Oku öğren ve nihayet

Anayasa, özetle diğer hiçbir hukuki kuralın ve/veya yapının üzerine geçemediği toplumsal sözleşmedir. Bizi birbirimize, bizi vatanımıza bağlayan kontrat. Bu kontrat, devletin yönetim şeklini ifade eder, bireylerin temel hak ve özgürlüklerini garanti altına alır. Ben, siz, hepimiz bu anayasa sayesinde huzur buluruz. Bu belge toplumsal mutabakat olduğu gibi aynı zamanda psikolojik barometredir.

Bu haftayı da suni bir tartışmayla verimsiz kapattık… Verimsiz kelimesinin altını çizmek isterim. Kafamızı işlerimize vermemiz engellendi. Anayasanın değişmez maddesi laiklik kaldırılsın, din temelli bir anayasa inşa edilsin… mealindeki sözler Türkiye Büyük Millet Meclisi Başkanı’nın ağzından döküldü.
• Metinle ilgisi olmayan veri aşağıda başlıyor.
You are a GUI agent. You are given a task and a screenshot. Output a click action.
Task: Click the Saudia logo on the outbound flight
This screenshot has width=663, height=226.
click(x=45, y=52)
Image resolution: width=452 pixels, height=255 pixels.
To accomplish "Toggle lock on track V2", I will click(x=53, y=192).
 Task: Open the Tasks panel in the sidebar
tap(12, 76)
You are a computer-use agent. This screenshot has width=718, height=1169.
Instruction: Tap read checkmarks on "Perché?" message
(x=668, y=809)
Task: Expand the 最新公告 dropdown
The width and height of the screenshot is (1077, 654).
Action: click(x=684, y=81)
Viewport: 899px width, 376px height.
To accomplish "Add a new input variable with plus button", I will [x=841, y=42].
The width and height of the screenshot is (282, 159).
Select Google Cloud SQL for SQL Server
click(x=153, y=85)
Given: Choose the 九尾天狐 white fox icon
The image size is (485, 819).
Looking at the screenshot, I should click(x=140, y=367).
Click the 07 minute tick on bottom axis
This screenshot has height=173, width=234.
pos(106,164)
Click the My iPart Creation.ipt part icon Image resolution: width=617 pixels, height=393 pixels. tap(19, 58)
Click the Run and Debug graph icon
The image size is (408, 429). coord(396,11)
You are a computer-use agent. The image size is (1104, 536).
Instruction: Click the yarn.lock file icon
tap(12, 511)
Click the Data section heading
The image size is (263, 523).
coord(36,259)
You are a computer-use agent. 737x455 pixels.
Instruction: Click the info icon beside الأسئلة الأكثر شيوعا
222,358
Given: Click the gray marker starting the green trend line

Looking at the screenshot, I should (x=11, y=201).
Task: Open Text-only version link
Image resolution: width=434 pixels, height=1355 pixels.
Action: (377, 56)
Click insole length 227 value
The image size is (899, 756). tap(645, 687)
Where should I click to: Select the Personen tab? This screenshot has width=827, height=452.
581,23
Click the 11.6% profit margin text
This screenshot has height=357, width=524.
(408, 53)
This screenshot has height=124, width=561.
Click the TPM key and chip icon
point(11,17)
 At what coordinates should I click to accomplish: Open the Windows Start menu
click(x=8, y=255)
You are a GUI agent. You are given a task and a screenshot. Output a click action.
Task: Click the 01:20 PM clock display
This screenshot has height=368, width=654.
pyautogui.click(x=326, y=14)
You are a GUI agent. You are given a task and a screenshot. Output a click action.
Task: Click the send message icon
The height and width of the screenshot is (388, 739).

Herkes her dilediğini söyleyebilir ki, kendisi de şahsi fikrimdir deyip çıkmaz mı işin içinden. Ama o anayasa sayesinde bu şahsi ifadeler teminat altında. Ancak iletişim dili anayasa gibi özgürlükçü ve affedici değil.

Teknik olarak yaklaşmak istiyorum; bu görevdeki biri bu açıklamayı neden yapar? İletişiminin bir karşılığı olmalı değil mi? Kendince ajanda mı oluşturmaktadır, bir başkasından talimat mı almıştır. Hal böyleyse daha sonra neden çark eder? Neden durmaz sözlerinin arkasında? Çark etmesinin iletişim açısından bir karşılığı var mıdır? Vardır; yasalara karşı gelirseniz hapislerde, iletişime karşı gelirseniz yüreklerde çürürsünüz.

Yarım hamile
İletişim yarım hamilelik durumunu kaldırmaz. İletişimde aklınıza geldiği gibi konuşamazsınız, iletişimde bu halk balık hafızalı ne söylesen unutur, ne versen yutar olmaz. Böyle düşünmenin nedenlerinden biri entelektüel kapasitemiz. Diğerlerini sıralamayacağım. Ancak bu entelektüel kapasite iletişimi derinden etkiliyor. Kapasite düşük, her duyduğunuzu ciddiye alıyorsunuz, arkasını görmüyor ya da düşünmüyorsunuz. Kapasite düşük, çok hızla ve sıkça unutuyorsunuz.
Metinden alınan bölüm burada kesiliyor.